`CH_3-C-=C-CH-3 overset(NaNH_2)rarr'X'`. What is X.?

To solve the problem, we need to determine the product 'X' formed when butyl 2-yne (CH₃-C≡C-CH₃) reacts with sodium amide (NaNH₂). ### Step-by-Step Solution: 1. **Identify the Reactant:** The reactant is butyl 2-yne, which has the structure: \[ CH_3-C≡C-CH_3 \] This is a symmetrical alkyne. 2. **Understand the Role of NaNH₂:** Sodium amide (NaNH₂) is a strong base. When it reacts with alkynes, it can abstract acidic protons from terminal alkynes, leading to the formation of an anion. 3. **Proton Abstraction:** In this case, since butyl 2-yne is symmetrical and does not have a terminal hydrogen, the reaction will lead to the abstraction of a proton from one of the carbon atoms adjacent to the triple bond, forming a carbanion: \[ CH_3-C≡C^- - CH_3 \] 4. **Formation of the Carbanion:** The carbanion can be represented as: \[ CH_3-C^-C-CH_3 \] The negative charge is now on one of the carbon atoms adjacent to the triple bond. 5. **Tautomerization:** The carbanion can undergo tautomerization, where the negative charge can shift, and a proton can be abstracted from the adjacent carbon.
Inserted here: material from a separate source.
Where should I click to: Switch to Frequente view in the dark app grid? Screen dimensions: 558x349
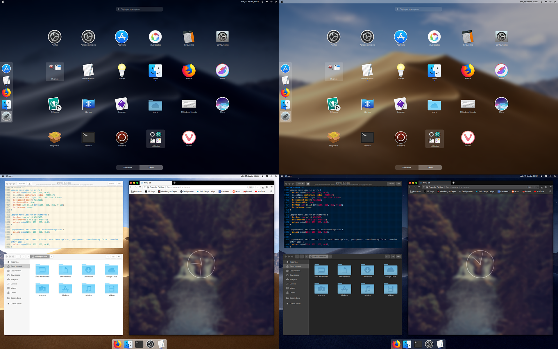[x=128, y=168]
This results in the formation of a double bond: \[ CH_3-CH=C^-=C-CH_3 \] This structure can further rearrange to form a terminal alkyne. 6. **Final Product:** After the tautomerization and rearrangement, the final product is: \[ CH_3-C≡C-H \] This is 1-butyne, a terminal alkyne. ### Conclusion: The product 'X' formed from the reaction of butyl 2-yne with NaNH₂ is **1-butyne (CH₃-C≡C-H)**.